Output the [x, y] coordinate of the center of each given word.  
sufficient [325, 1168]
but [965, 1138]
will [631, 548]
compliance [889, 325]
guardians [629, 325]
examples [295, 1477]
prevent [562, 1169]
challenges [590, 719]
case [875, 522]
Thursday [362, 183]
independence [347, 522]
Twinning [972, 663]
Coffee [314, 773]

────────────────────────────────────────

Requirement
Give all of these rows again, swapping "center" for "midpoint" and keeping everything else unchanged.

Solution
Output the [x, y] coordinate of the midpoint of each given word.  
sufficient [325, 1168]
but [965, 1138]
will [631, 548]
compliance [889, 325]
guardians [629, 325]
examples [295, 1477]
prevent [562, 1169]
challenges [590, 719]
case [875, 522]
Thursday [362, 183]
independence [347, 522]
Twinning [972, 663]
Coffee [314, 773]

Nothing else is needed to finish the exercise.